I looked at him in curiosity. "What?"

"You don't pay attention to me. You keep looking at this... Dude or whatever, and you never asked once how I'm doing."

I rubbed my neck, "Its just... that this boy.. Well, I lo-"

I stopped when I saw Taehyung looking sad. I didn't want to break his heart. He was my friend, and I cared for him.

"I-I mean he was close to me. He was a really good friend. I mean... is a really good friend." I stuttered.

V looked up and patted my hand.

"I know, it must be difficult.. When he's in a coma and all... But, I just wanted to ask, did that kiss mean anything to you?" Tae asked, blushing.

I really didn't want him to suffer what I went through. And if that meant protecting Taehyung, then I must lie to him.

"Yes." I gulped.

I saw him smile and he leaned towards me to kiss me.

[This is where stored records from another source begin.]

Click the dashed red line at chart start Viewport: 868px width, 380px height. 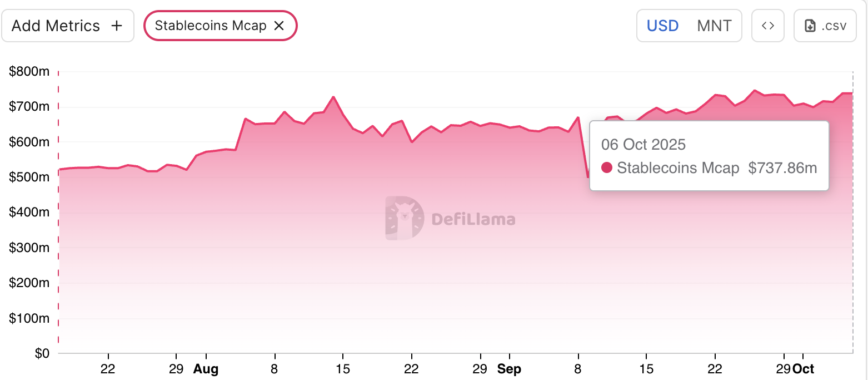(58, 211)
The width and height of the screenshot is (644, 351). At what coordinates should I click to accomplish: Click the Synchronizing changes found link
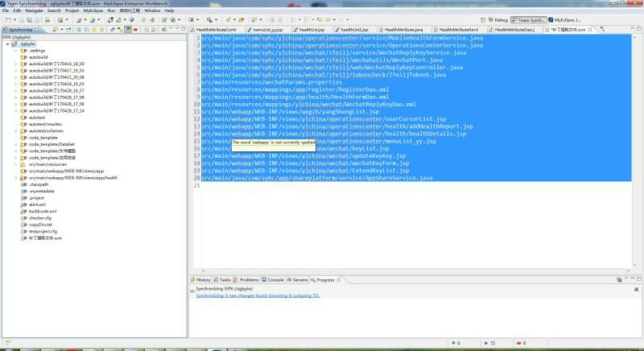coord(258,295)
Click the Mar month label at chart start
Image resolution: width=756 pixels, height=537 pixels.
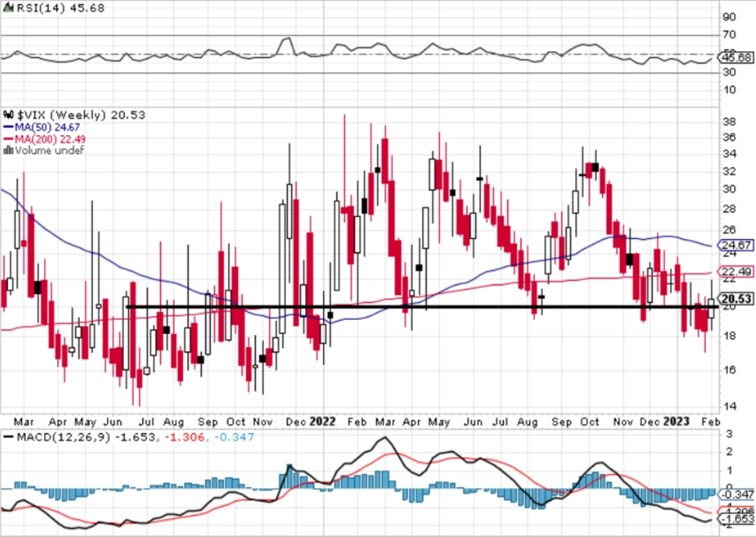pyautogui.click(x=24, y=421)
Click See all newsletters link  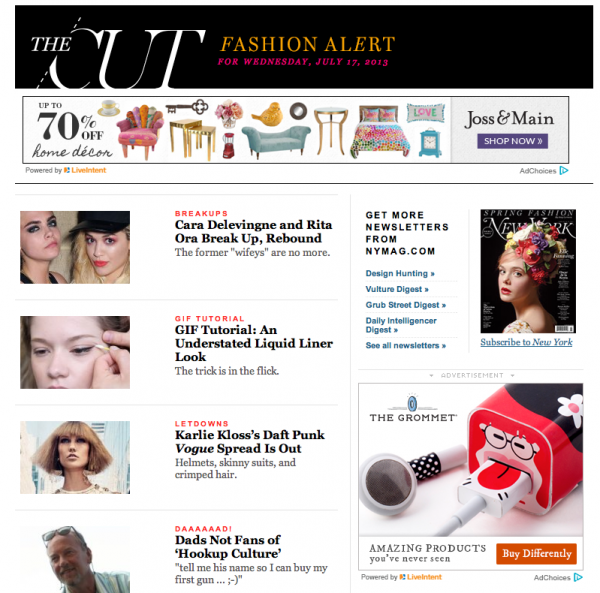tap(406, 345)
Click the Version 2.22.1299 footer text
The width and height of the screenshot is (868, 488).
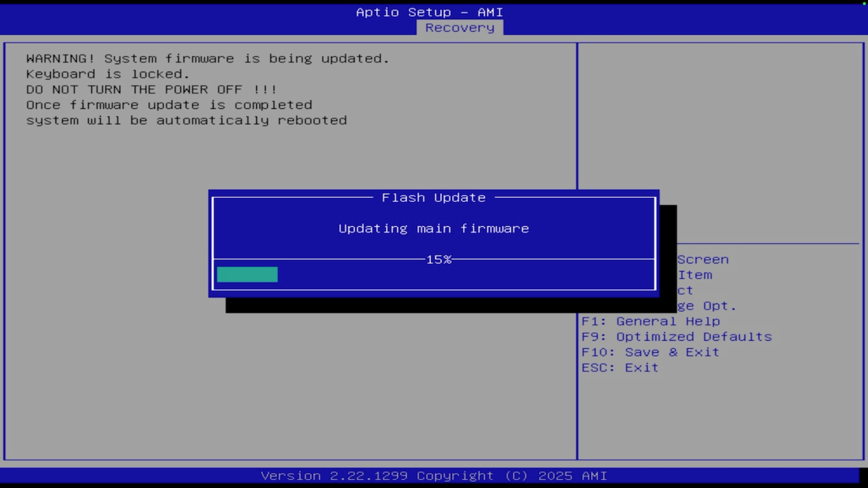pos(434,475)
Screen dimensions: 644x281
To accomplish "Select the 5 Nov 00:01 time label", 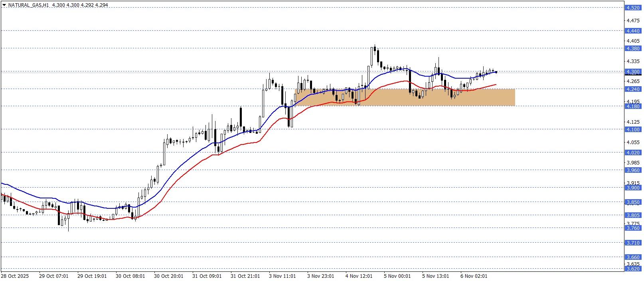I will click(397, 276).
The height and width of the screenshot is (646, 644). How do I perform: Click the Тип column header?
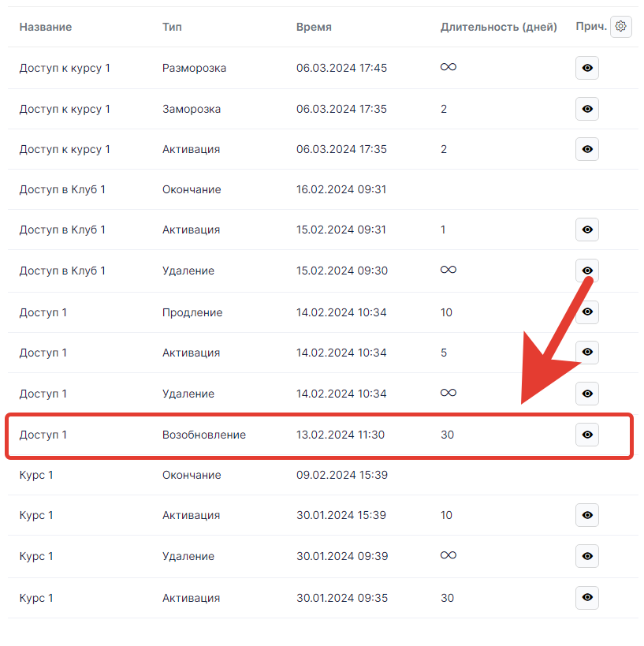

I just followed along, and let his lips go on mine. But, the thing is, I didn't want Taehyung. I wanted Park Jimin. The boy who I truly loved and felt for with all my heart. He is my everything, and life wouldn't be the same without him.

Taehyung slowly ended the kiss, and I had tears running down my face.

"What's wrong?" Tae asked, worried.

"Everything..." I whisper hoarsely, looking at Jimin once again.

I heard V groan in irritation, but once he knew I heard him, he changed his expression.

"Come come, give Tae Tae a hug." He asked smiling.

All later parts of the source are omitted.